THE DATA ->
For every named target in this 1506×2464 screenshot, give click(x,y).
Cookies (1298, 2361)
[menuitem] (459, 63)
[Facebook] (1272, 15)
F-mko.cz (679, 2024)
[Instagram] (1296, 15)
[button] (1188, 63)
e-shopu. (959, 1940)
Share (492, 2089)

WORK REQUIRED ->
Give the listing again in full, and make every line match exactly.

RESPONSE BOX ->
For every named target in this 1506×2464 screenshot, give click(x,y).
Cookies (1298, 2361)
[menuitem] (459, 63)
[Facebook] (1272, 15)
F-mko.cz (679, 2024)
[Instagram] (1296, 15)
[button] (1188, 63)
e-shopu. (959, 1940)
Share (492, 2089)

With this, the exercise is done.